Jordan
Jordan

Reputation: 1495

Loop through aggregation using dplyr

So I'm I've tried to find the answer to this probably-obvious question. I have multiple predictor variables that I need to loop through in order to get a summary of another column for each predictor. This data frame will change with every iteration so I need code that work for multiple different data frames. Here are the places I've looked so far:

R- producing a summary calculation for each column that is dependent on aggregations at a factor level

Multiple data frame handling

Using the mtcars package, this is what I've tried:

#get mtcars data from graphics package
install.packages("graphics")
library(graphics)
data <- mtcars 

#loop through names
variable <- list(colnames(data))
for(i in variable){
data1 <- data %>%
  group_by(i)
  summarise('number' = mean(mpg))
  }

However, I get the following error:

 Error in grouped_df_impl(data, unname(vars), drop) : 
 Column `i` is unknown

Not sure where to go next.

Upvotes: 1

Views: 1992

Answers (1)

akrun
akrun

Reputation: 887098

There are multiple issues in the code,

1) the variable is unnecessarily created as a list

2) Looping through the 'variable' is not getting inside the list, which is an issue from 1.

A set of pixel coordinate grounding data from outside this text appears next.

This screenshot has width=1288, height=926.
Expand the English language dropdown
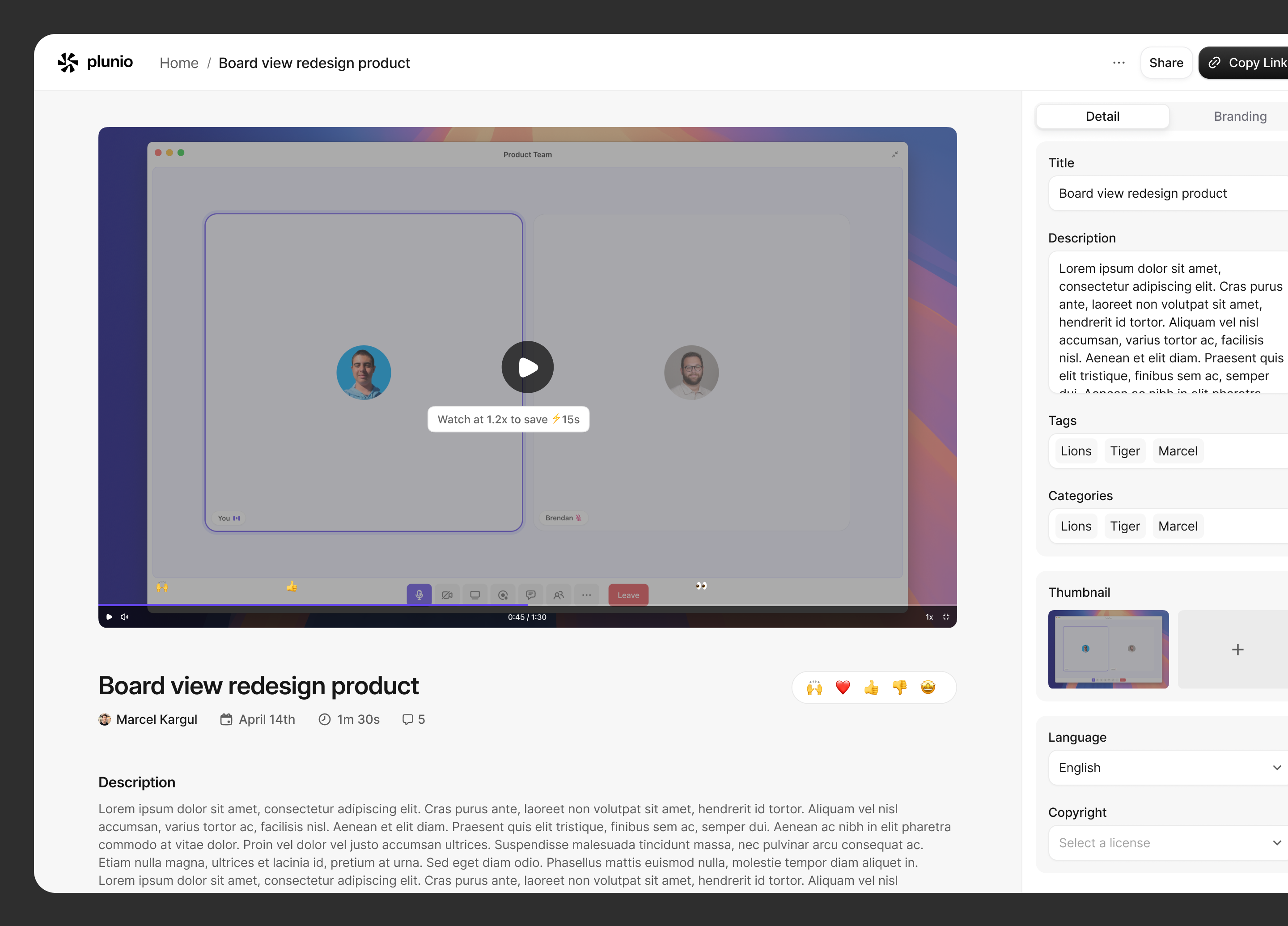pyautogui.click(x=1168, y=768)
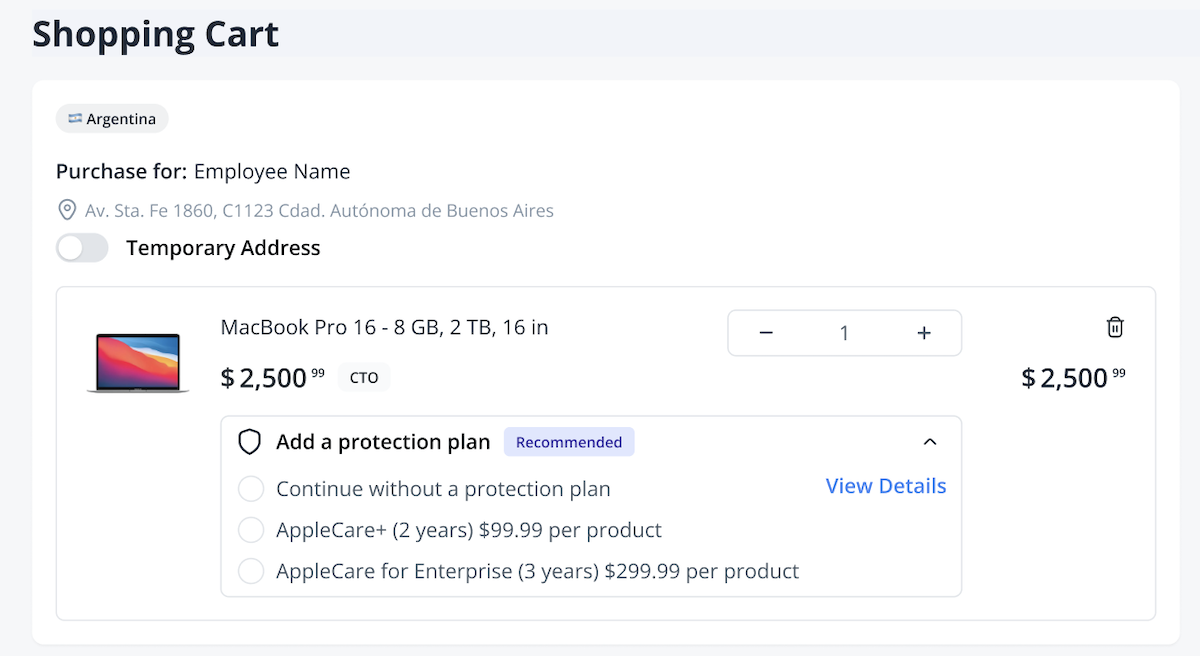Click the CTO badge
Screen dimensions: 1200x656
(364, 378)
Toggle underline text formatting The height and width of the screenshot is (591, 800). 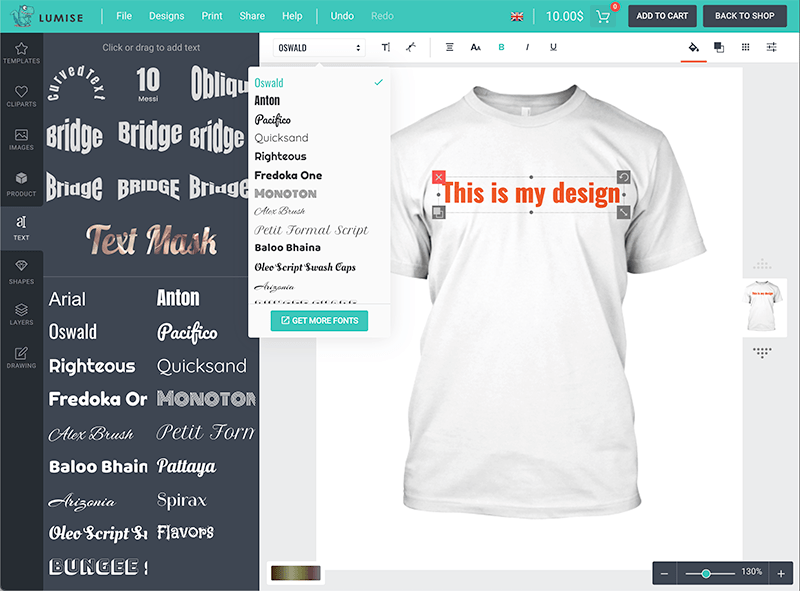[553, 47]
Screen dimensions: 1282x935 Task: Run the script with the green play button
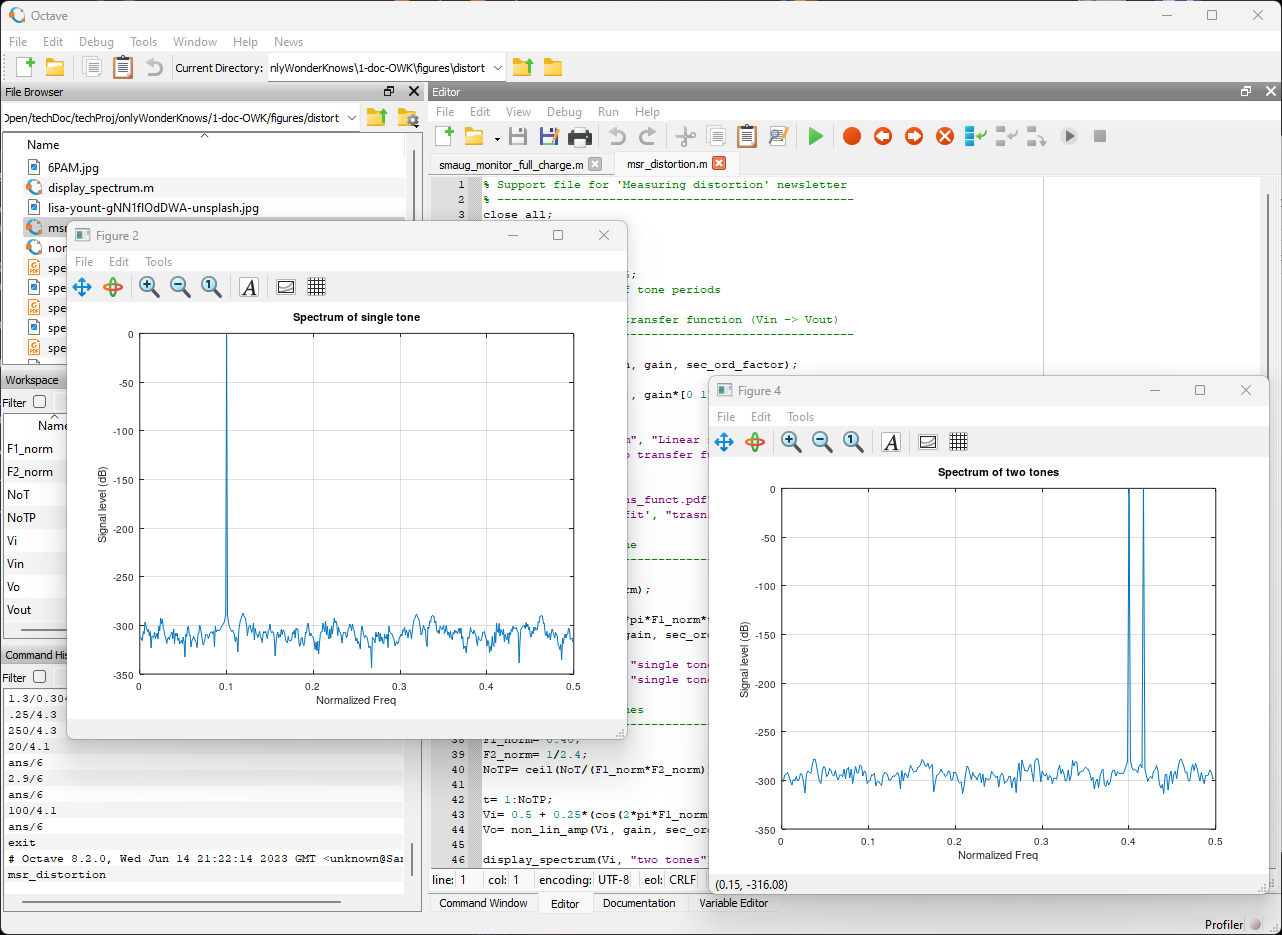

3) group_by_at can be used in place of group_by for string inputs

4) there is a typo of no connection ie. chain (%>%) between group_by and summarise

5) the output should be stored in a list or else it will be overwritten as we are assigning to the same object 'data1'


The below code does the correction

variable <- colnames(data) #is a `vector` now
data1 <- list() # initialize as a `list`
for(i in variable){ 
 data1[[i]] <- data %>%
     group_by_at(i) %>% #changed to `group_by_at`
   summarise(number = mean(mpg))
 } 

Or this can be done in a tidyverse syntax which will return the output as a list of tibble and to avoid the initialization of list and assignment

purrr::map(variable, ~ data %>%
                          group_by_at(.x) %>%
                          summarise(number = mean(mpg))) 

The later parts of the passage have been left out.